パスターまことの聖書一日一生3(旧約聖書 新約聖書 聖書通読ブログ)

Pastorまことの聖書一日一生は、第三サイクルに入りました。ぜひまたご一緒に聖書を読み進んでまいりましょう。

詩篇96篇

2016年10月18日 05時53分06秒 | 詩篇
ギリシャ語の七十人訳聖書の表題は、「捕囚後に、主の宮が建てられた時の、ダビデの歌」となっている。ダビデは捕囚前の人であるから、ダビデ風に読んでみた歌、ということになるのだろう。そして確かに、捕囚後書かれたとされる1歴代誌に、この詩篇に共通することばが見られる(1歴代誌16:23-33)。

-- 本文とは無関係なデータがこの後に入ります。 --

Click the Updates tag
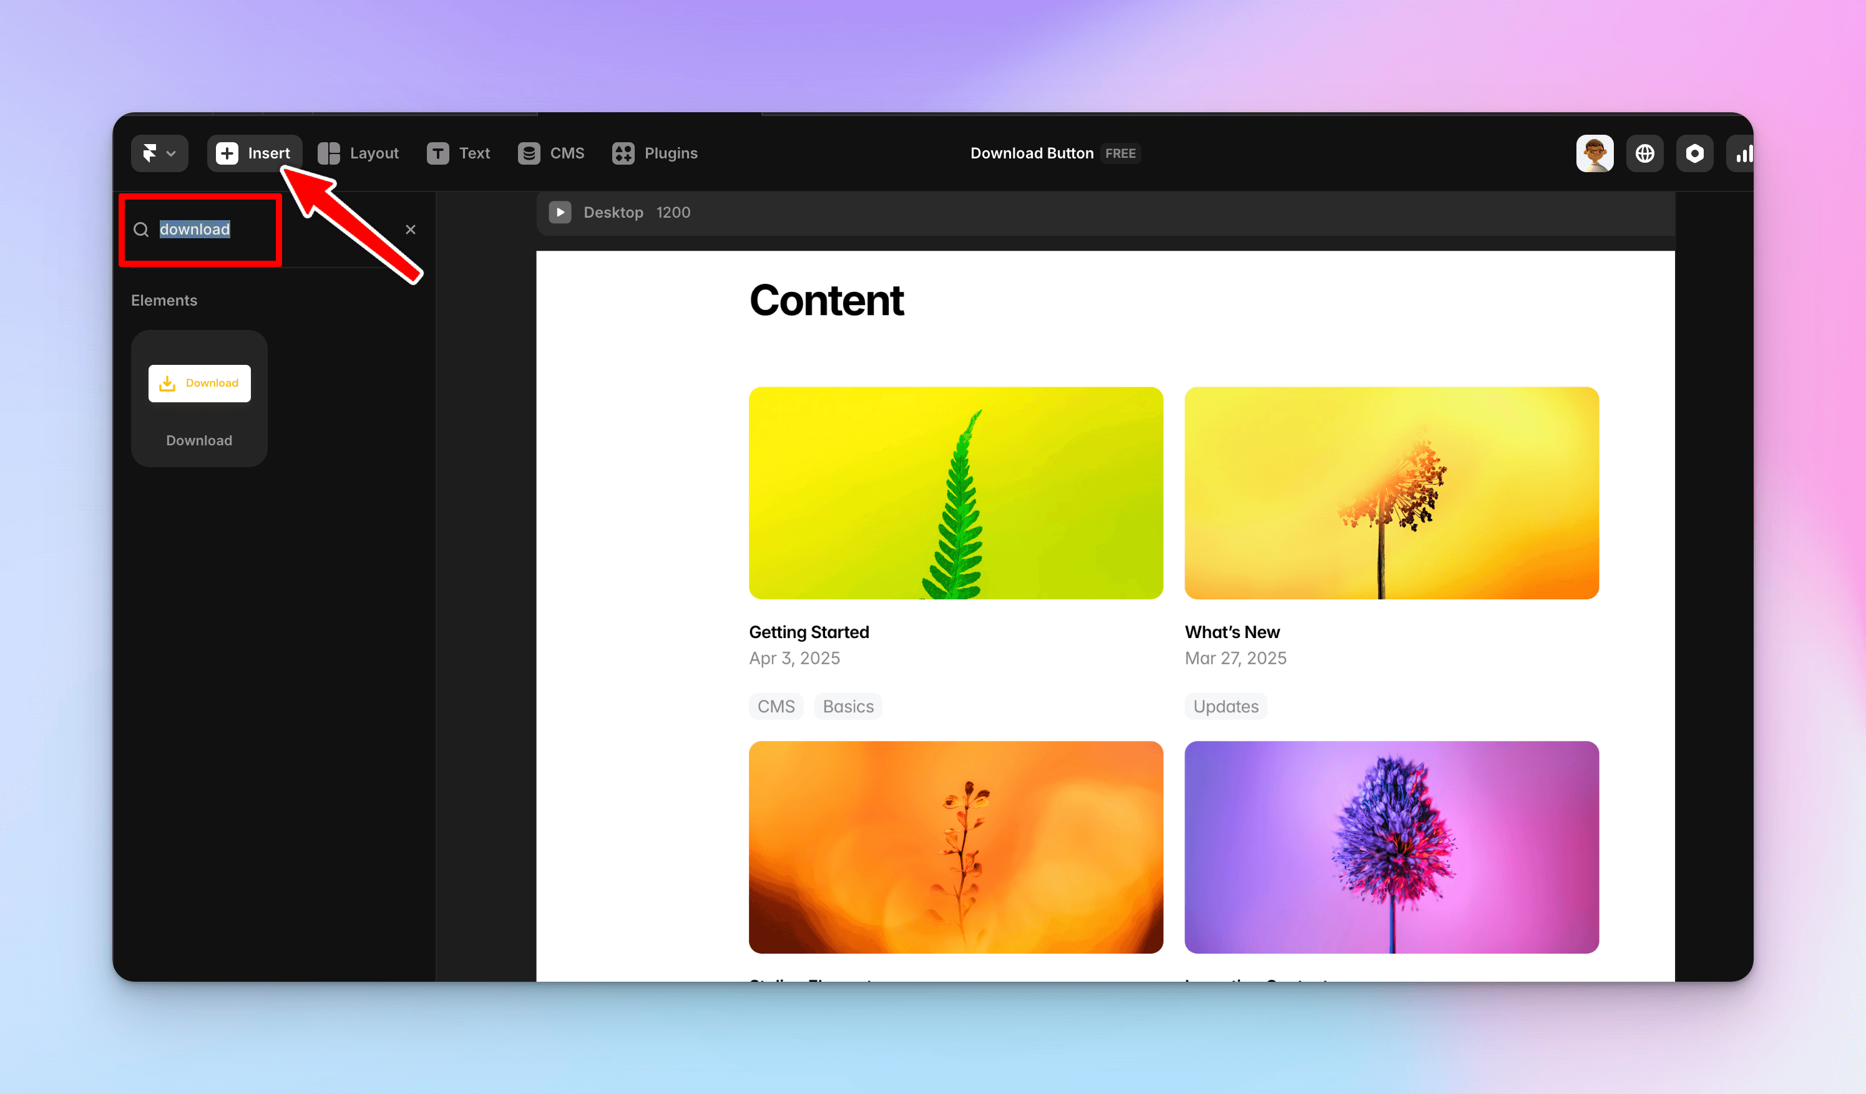1225,706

歴代誌が引用したのか、それとも詩篇が引用したのか、どちらが先なのかはわかっていないが、少なくとも捕囚後、つまりバビロンからの解放と神殿の再建に際して、ダビデ風に書かれたもの、と見ることができる。
 さて詩人は、賛美への招きから筆を起こしている。それは「全地」に対するものである。確かに、捕囚後ユダヤ人は、自らの解放を経験する中で、神が万物の支配者である感を強くしたのだろう。2節「御救い」、3節「奇しい業」は、まさに捕囚からの解放という経験を振り返るものであり、そこに賛美の根拠も置かれている。しかもそれは、単に自分たちの確信に留まらない、全地に知らせるべきことであり、知るべきことでもある。まさに宣教は、このような営みである。それは教義を広めることではなく、また仲間を集めてセクト化することでもない。実在の神について自らの確信を語り、経験を語り、喜びを語り、分かち合うことである。私たちの神は、「大いなる方、多いに賛美されるべき方。すべての神々にまさって恐れられる方」(4節)。聖書の神が作り物の神などではなく、生けるまことの神であること、その力と尊厳を認めていくこと、それが宣教そのものとなる。
しかもそれは、「新しい歌」(1節)をもって賛美されるべきことである。新しいと訳されたヘブル語はハダシュ、おおよそ詩篇では、主の解放に関連して使われることが多い。また単純に古い歌に対して新しい歌を、と言っているわけではなく、新しい経験に基づいて新しい歌をと言っている。そういう意味では、1節は、最後の13節に呼応する形で語られている。つまり、主は来られる、というのは、明らかに終末的なイメージを語っている。終末の新しさに近づいているが故に、さらに新しい歌を、ということだ。礼拝の度に新しい歌を歌うのは、ただ古くなったから新しくしようというのではなく、自らの新しい経験に基づき、これからさらに加えられる新しい経験を目指していくためでもある。主に従う人生に、マンネリはない。
そういうわけで、詩篇の著者は言う。「栄光と力を主にささげよ」(7節)、「御名の栄光を主にささげよ」(8節)。主にささげるべきことが勧められる。しかし、主にささげるべきは「モノ」ではない。主の栄光を主にお返しすることである。すべては主の恵み、主のあわれみによって満たされている。私たちが自ら得たものはない。すべては主に着せていただき、主が備えてくださったものである。パウロは、「この世界とその中にあるすべてのものをお造りになった神は、天地の主ですから、~(略)~何かに不自由なことでもあるかのように、人の手によって仕えられる必要はありません。」(使徒17:24)と語っているが、神の威光と尊厳を覚え、神に帰すべきモノが、私たちに豊かに許されていること、恵みと守りが与えられているところを覚え、感謝するところに、ささげ物の意義がある。
 つまるところ、主を認めることが、礼拝のすべてである。とかくすると、私たちは、牧師のメッセージの中に、魂の慰めを求めて、力づけられて、新しい一週を生きるのだと勘違いしてしまいやすい。しかし、礼拝の中心は主である。私たちの魂に触れ、気づきを与え、引上げ、驚くべき御救いと御業に導いてくださるのは主である。真実をもってこの世界を治め、近づく新しい主の日に私たち一人一人を招き、その安息に与らせてくださる主にこそ心を留めて歩ませていただこう。